Cara Panggabean Permalukan Gerombolan Pengacau Keamanan
Setelah melumpuhkan eks pasukan Barisan Harimau Liar yang mengacau keamanan, Panggabean perintahkan mereka memberi hormat kepada kendaraan bekas korban.
MENYUSUL dikeluarkannya pengakuan kedaulatan RI oleh Belanda pada akhir 1949, upaya pemulihan keadaan pun dilakukan di berbagai tempat. Pada Februari 1959, Komandan Batalion 104 Waringin Brigade Tapanuli, TT I Bukit Barisan Mayor Maraden Panggabean mendapat perintah untuk memindahkan pasukannya.
“Agar Batalion 104 berangsur-angsur dipindahkan ke Pematangsiantar, dengan tugas khusus mengambilalih tugas pengamanan daerah Simalungun dari eks Batalion Pengamanan NST, pimpinan Kapten Bisara Sinaga. Dalam tugas tersebut termasuk pembersihan jalan Pematangsiantar-Parapat dari gangguan dan perampokan gerombolan liar Simarmata, eks BHL (Barisan Harimau Liar, red.) yang diusir dari daerah perbatasan Riau-Tapanuli Selatan,” kata Maraden dalam otobiografinya, Berjuang dan Mengabdi.
“Setiap batalion ditugaskan mengadakan patroli di wilayah masing-masing untuk memberantas kaum pengacau yang dimotori oleh sisa-sisa Barisan Harimau Liar itu,” tulis biografi istri Maraden yang ditulis Herry Gendut Janarto, Matiur M. Panggabean, Bunga Pansur dari Balige: Pengabdian dan Keteguhan.

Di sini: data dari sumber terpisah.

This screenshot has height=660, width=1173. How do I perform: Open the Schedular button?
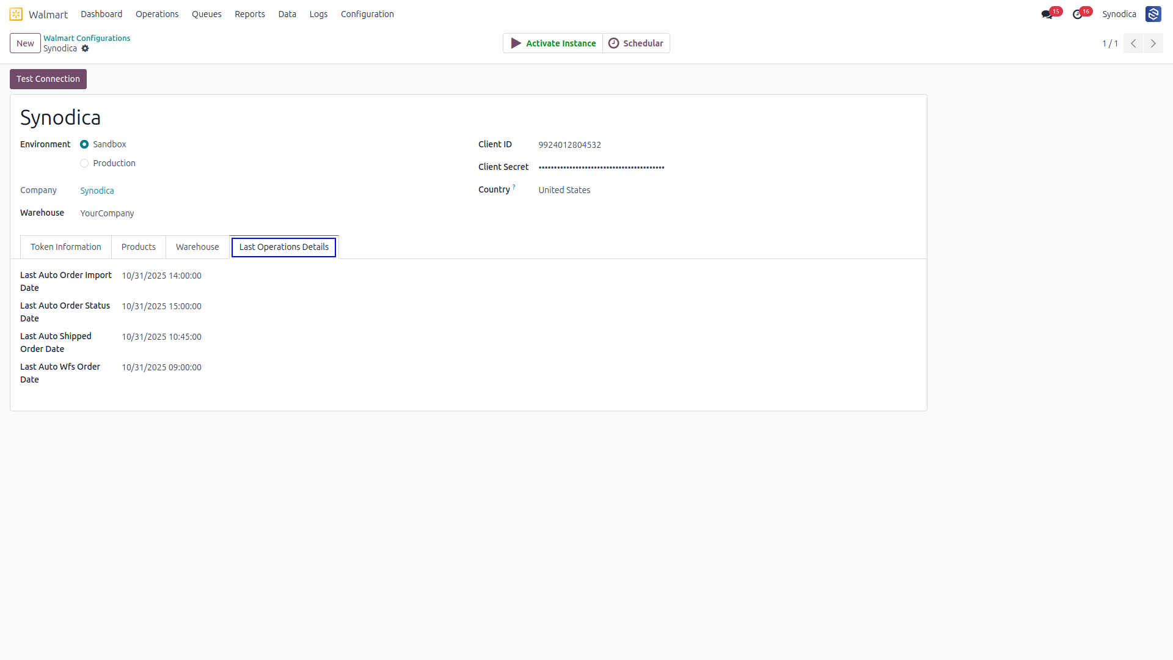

Tugas itu mulai dijalankan Maraden pada Maret. Setelah mencapai markas Batalion 104 di sebuah rumah di Jalan Kartini Pematangsiantar, Maraden segera mengoper tugas dari Kapten Bisara. “Serah-terima dengan Kapten Bisara Sinaga diadakan di lapangan di depan Hotel Siantar dan mendapat perhatian dari masyarkaat, yang menurut dugaan saya ingin melihat penampilan TNI yang baru keluar dari rimba,” sambung Maraden.
Setelah serah-terima itu, Maraden segera mengatur penempatan pasukannya. Kepada bawahannya, dia perintahkan agar secepat mungkin mencari informasi tempat persembunyian gerombolan Simarmata. Kendati minim, informasi yang didapat kemudian memberitahu bahwa persembunyian gerombolan berada di hutan antara Tigadolok dan Aek Nauli.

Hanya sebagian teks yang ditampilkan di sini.